Directeur général de l’hôpital Saint Joseph (établissement privé à but non lucratif), Jean-Patrick Lajonchère estime que le problème est celui de la soutenabilité de notre système d’assurance maladie, dont les solutions ne sont pas que financières mais aussi organisationnelles, par exemple par le dépassement des clivages entre les médecins et les autres soignants. Certes, a répondu Laurent Degos, mais la T2A n’y répond pas et s’avère en particulier inopérante pour l’évolution de notre système de soins vers l’ambulatoire (chirurgie, centres de lutte contre le cancer...).

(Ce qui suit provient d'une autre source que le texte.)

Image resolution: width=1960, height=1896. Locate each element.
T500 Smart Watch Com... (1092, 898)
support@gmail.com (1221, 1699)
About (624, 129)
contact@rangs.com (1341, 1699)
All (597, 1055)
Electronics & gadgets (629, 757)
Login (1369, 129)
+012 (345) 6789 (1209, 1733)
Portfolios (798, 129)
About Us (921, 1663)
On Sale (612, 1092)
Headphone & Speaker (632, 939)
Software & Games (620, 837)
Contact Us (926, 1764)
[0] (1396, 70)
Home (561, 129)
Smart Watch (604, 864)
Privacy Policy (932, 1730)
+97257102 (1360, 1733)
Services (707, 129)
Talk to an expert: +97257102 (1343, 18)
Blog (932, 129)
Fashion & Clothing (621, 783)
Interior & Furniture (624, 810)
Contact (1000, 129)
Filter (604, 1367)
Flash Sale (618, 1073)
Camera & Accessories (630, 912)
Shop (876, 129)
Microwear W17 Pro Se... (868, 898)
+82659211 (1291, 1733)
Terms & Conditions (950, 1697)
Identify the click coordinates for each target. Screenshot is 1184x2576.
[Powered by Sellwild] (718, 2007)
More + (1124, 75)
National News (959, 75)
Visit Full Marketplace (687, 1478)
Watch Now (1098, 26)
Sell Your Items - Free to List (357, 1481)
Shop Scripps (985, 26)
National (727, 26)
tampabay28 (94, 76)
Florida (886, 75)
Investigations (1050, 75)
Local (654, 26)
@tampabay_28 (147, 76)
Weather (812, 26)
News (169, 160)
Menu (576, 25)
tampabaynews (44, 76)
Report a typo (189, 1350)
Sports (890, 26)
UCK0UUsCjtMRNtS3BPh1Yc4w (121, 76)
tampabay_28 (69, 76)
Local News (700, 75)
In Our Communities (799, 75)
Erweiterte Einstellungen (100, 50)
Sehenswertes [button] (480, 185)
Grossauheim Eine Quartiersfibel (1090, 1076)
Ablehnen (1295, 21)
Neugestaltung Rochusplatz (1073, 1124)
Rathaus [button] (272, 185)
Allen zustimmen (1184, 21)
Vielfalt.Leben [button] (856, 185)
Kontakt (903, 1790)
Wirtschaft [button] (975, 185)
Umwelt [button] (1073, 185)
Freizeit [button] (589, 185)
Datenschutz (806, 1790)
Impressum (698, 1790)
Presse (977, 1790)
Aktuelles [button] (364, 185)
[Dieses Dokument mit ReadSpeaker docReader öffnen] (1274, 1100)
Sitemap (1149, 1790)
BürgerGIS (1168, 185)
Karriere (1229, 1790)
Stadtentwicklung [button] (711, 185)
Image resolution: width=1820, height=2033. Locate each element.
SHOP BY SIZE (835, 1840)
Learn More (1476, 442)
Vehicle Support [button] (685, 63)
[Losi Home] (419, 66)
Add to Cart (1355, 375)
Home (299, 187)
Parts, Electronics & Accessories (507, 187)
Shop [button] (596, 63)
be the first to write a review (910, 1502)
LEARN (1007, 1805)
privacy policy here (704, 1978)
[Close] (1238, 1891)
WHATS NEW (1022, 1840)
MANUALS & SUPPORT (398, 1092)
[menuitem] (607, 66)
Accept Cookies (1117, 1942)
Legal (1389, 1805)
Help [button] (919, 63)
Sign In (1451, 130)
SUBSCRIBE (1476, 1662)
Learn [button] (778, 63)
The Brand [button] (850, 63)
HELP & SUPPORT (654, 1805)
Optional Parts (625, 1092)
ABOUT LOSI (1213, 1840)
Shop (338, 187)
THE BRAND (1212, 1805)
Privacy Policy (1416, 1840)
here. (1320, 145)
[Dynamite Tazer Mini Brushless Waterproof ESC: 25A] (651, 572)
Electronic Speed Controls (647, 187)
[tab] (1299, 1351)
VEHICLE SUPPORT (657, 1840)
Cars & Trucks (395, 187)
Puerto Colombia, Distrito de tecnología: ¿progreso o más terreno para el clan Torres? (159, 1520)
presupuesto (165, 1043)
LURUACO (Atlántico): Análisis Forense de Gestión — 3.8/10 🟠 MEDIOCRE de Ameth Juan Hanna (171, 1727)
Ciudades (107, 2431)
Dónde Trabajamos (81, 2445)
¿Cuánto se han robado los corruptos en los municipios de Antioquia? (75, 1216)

L’évolution vers l’ambulatoire
C’est un des buts des maisons de santé, souligne Didier Ménard, médecin généraliste, président de la Fédération des maisons et pôles de santé d’Île-de-France et président de l’association communautaire santé bien-être de la cité des Francs-Moisins (Saint Denis, 93). Nombre d’actes de soins et d’actions de prévention ne sont pas financés par l’assurance maladie alors même qu’ils sont efficaces, tout simplement parce qu’ils sont souvent invisibles et qu’ils n’entrent pas dans ses critères. Comme la T2A, la tarification à l’acte est inappropriée. Prenant acte de la difficulté de l’hôpital à changer ses modes organisationnels, il a fait remarquer que les soins ambulatoires sont, eux, en train de révolutionner le système de soins, notamment grâce au mouvement des maisons et pôles de santé. Ils améliorent non seulement la qualité des soins, mais « l’indice de bonheur partagé » des professionnels, grâce à un travail de collaboration entre eux, non hiérarchique, mettant en oeuvre des protocoles. C’est ce qui explique leur succès actuel. Les freins à cette évolution ne sont pas techniques, mais culturels.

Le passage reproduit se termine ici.